● **PROBLEM STATEMENT**
Where the records below show a line containing "Where should I click to: Open", start copying; end with the line containing "Task: Open the", and copy it too.

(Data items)
====

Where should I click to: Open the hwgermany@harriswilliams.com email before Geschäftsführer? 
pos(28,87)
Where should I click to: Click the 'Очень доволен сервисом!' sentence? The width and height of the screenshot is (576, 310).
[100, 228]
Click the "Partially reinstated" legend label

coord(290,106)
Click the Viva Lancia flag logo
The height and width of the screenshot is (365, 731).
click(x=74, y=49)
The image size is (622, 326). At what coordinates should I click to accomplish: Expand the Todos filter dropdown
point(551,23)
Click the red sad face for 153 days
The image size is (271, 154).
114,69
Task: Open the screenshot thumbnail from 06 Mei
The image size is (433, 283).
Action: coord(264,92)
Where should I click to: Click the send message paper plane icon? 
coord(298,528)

====

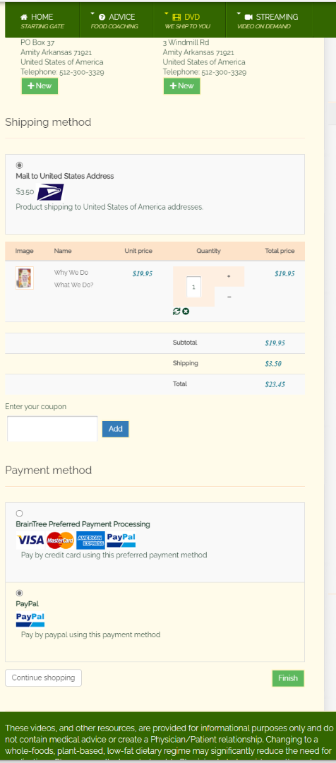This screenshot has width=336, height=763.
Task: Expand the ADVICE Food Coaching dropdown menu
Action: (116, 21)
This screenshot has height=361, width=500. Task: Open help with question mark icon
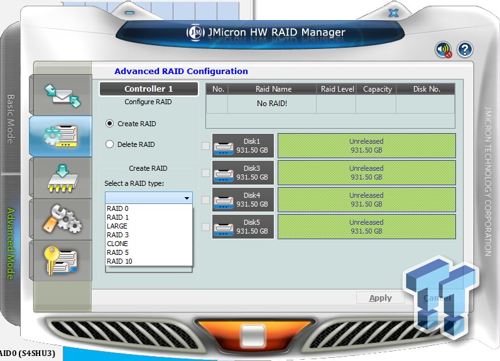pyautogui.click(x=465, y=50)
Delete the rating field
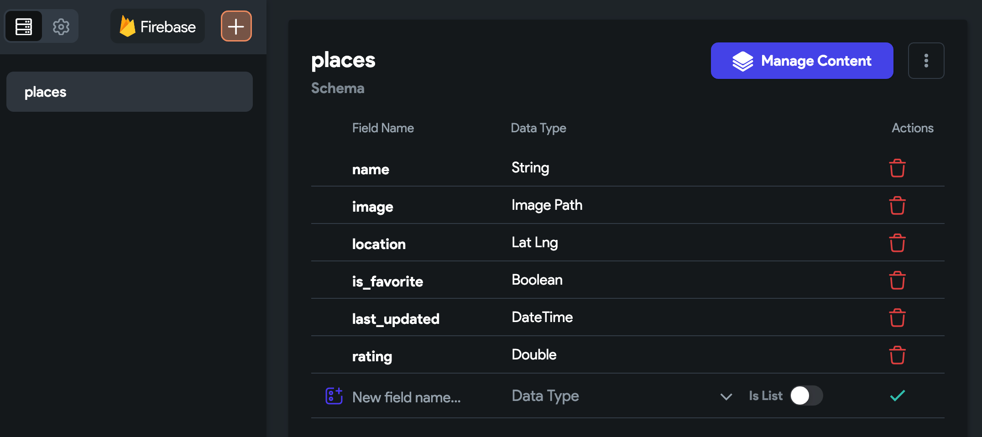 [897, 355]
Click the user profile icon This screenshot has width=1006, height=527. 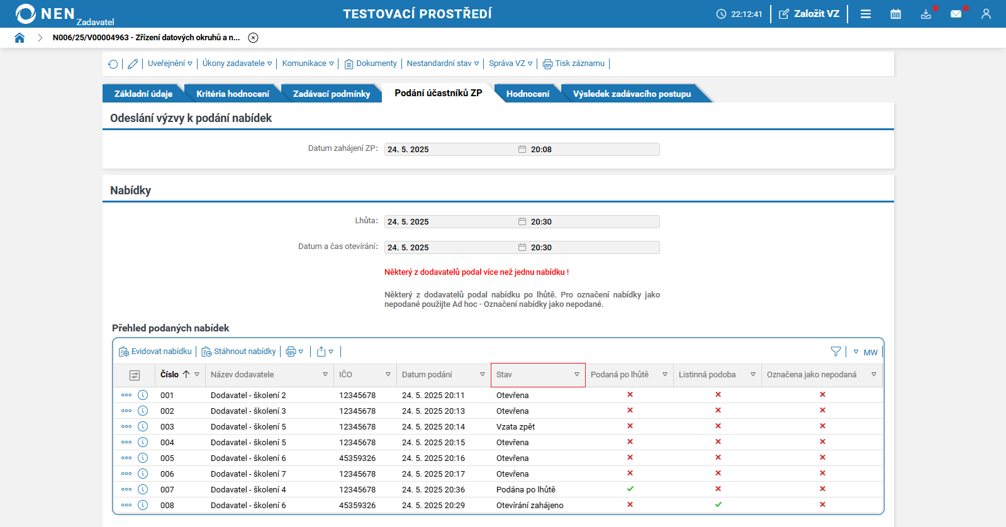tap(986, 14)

====

● **EXPECTED ANSWER**
Where should I click to: Open the hwgermany@harriswilliams.com email before Geschäftsführer? 
pos(28,87)
Where should I click to: Click the 'Очень доволен сервисом!' sentence? The width and height of the screenshot is (576, 310).
[100, 228]
Click the "Partially reinstated" legend label

coord(290,106)
Click the Viva Lancia flag logo
The height and width of the screenshot is (365, 731).
click(x=74, y=49)
The image size is (622, 326). At what coordinates should I click to accomplish: Expand the Todos filter dropdown
point(551,23)
Click the red sad face for 153 days
The image size is (271, 154).
114,69
Task: Open the screenshot thumbnail from 06 Mei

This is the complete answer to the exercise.